He strode into the penthouse, sweaty and agitated, and stopped when he heard Damian talking. Heedless and excited, the way Damian always seemed to be—because this child had no inkling of the possibility that anyone alive might not find him utterly delightful.
Dario remembered his own childhood. His parents’ sick dependence on each other, the wildness and unpredictability that had haunted every moment of it before they’d died and the sadness that had wreathed it afterward. He’d had nothing to cling to in all the world but the twin brother who would grow up to betray him with his own wife.
His wife.
He found that word didn’t infuriate him the way it had for years. Quite the opposite, in fact. He liked it.
He moved quietly through the entry hall and through the great living room, still following Damian’s voice. He found the little boy in the kitchen, standing on a pulled-up chair so he could watch his mother make pancakes on the great stove Dario had never personally used.

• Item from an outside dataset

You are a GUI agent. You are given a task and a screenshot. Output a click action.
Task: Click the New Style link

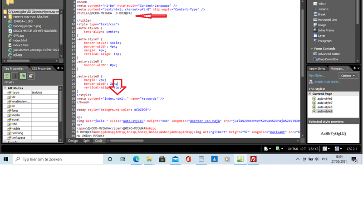pyautogui.click(x=316, y=76)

“We have a housekeeper for that,” he said, aware of two things even as he said it.
First, that his voice was all wrong. Ragged and much too dark. It revealed entirely too many things better left hidden.
And second, that he’d said we. As if the fact he hadn’t divorced her yet, or the fact they’d been living here together as if nothing that had happened between them mattered, made them some kind of unit they’d never been.
Six years ago I was so in love with you I couldn’t see straight, she’d said that strange night in the hallway. Then she’d kissed him, sweet and devastating, in a way he could still feel inside of him. He’d spent the time since convincing himself it had been nothing more than Anais up to her usual tricks. He’d almost come around to believing it, too. The only trouble was, he’d seen that raw look in her eyes. He’d heard it in her voice.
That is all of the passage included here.